The parasympathetic arm of the central nervous system is also referred to as the rest and digest arm.
Therefore, alterations in this balance have the potential to contribute to gut issues. [Source: Pubmed]
It has been noted stress can lead to changes in the gut. This can occur due to changes in the immune response, alterations along the gut ling, and increased sensitivity of the gut wall.
Chronic stress can lead to general shifts in the balance of the gut microbiome. This general alteration is termed dysbiosis. This has been suggested to be a key factor in the onset of IBS but also may contribute to flare-ups.
This has been highlighted in research that indicated that imbalances in the gut microbiome interact with the immune system as well as the central nervous system.
This may then have a knock-on effect leading to digestive symptoms via the gut-brain axis.[Source: Pubmed]
IBS symptoms may flare up following a gastrointestinal infection or food poisoning. This is commonly referred to as post-infectious IBS.
Following a gastrointestinal infection, symptoms can begin or increase in severity or frequency. While the offending organism has been cleared by the immune system, several changes may remain that contribute to symptoms.
For some, these symptoms may resolve over a period of time, yet for others, symptoms may persist.

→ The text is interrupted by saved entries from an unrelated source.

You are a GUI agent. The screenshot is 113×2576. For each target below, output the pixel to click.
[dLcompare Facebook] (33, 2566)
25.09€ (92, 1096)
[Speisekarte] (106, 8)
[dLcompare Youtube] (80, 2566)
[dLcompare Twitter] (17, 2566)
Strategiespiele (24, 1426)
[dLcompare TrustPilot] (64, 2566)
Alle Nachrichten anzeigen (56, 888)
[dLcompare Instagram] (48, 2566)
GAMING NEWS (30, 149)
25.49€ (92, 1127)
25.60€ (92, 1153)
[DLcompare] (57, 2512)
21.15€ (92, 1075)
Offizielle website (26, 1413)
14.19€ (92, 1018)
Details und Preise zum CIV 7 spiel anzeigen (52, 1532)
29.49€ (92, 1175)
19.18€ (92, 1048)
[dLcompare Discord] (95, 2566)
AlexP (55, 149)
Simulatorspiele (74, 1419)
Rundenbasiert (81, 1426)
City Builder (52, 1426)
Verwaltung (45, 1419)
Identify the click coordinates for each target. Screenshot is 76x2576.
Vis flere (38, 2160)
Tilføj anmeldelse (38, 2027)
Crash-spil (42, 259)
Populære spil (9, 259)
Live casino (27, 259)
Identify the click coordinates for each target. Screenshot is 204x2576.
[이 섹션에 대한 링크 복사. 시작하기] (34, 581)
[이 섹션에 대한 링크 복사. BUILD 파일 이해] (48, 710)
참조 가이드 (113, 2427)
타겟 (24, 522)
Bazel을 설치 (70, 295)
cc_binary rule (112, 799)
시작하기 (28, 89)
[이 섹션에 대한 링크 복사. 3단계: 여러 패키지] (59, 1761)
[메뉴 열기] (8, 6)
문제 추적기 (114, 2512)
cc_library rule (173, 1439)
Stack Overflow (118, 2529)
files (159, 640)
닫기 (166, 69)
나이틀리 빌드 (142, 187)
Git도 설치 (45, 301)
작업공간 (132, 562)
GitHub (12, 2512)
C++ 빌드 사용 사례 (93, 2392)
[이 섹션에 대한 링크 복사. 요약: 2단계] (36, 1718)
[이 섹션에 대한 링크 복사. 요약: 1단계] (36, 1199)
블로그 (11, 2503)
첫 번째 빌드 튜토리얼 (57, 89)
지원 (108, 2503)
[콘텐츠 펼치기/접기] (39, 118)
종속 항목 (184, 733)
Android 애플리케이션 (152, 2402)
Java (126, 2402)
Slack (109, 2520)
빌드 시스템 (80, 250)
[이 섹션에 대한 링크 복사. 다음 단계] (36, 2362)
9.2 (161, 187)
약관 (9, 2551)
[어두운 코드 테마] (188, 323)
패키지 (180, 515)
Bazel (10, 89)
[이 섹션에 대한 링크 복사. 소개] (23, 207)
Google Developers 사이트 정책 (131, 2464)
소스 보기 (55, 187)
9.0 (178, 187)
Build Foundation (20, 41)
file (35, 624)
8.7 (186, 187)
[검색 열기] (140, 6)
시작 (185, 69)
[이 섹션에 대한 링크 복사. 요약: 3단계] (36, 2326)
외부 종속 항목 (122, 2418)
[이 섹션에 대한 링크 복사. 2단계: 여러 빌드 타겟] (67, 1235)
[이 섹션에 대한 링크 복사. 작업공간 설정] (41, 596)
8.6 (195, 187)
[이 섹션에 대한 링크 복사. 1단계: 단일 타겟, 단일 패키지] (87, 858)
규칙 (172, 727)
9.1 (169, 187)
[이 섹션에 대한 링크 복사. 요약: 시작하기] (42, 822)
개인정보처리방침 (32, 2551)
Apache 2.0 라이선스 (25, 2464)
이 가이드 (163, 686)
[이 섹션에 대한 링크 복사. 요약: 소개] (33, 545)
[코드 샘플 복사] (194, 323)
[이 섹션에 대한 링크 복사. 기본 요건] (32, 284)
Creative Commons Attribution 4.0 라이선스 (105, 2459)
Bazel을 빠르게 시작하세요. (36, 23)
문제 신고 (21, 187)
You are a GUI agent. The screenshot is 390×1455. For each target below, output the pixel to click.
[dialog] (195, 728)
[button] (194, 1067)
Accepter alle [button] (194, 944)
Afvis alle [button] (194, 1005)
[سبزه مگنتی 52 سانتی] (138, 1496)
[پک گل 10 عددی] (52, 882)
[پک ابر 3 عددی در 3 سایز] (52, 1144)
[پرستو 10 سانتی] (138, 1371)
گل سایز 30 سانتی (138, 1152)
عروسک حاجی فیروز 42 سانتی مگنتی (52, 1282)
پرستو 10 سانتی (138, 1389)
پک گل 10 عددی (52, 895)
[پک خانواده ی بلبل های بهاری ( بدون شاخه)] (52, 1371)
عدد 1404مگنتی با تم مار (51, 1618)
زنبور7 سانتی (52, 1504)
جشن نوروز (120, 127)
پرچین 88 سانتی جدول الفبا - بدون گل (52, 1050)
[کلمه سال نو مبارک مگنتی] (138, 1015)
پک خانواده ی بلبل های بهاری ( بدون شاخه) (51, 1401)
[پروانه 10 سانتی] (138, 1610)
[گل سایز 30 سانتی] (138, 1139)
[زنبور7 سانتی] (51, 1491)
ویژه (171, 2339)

This can be due to a combination of factors such as:
- Low-grade inflammation
- Bacterial changes
- Immune dysfunction
- Altered gut permeability
- Damaged nerves in the gut [Source: Pubmed]
The specific approach for each person requires an understanding of why their symptoms are present. Based on these underlying factors, appropriate treatment recommendations can be made.
A key part of this is to identify specific triggers to help manage symptoms while also working to ensure the diet is rich in tolerated plant foods. The diversity and richness of the diet is an important approach to nourish the gut microbiome for long-term gut health.
The aim of the approach is also to work to re-introduce any previously restricted foods. This can involve the use of specific supplements to modify the gut microbiome.
Additional support for stress management as well as working to improve sleep as also key aspects.
It’s common for IBS flare-ups to be caused by a combination of factors. These include stress, poor sleep, alcohol and caffeine intake, as well as dietary patterns.
These factors often combine and contribute to the onset of symptoms. Therefore taking them also into consideration may be required to reduce a current flare-up as well as reduce the chance of another occurring.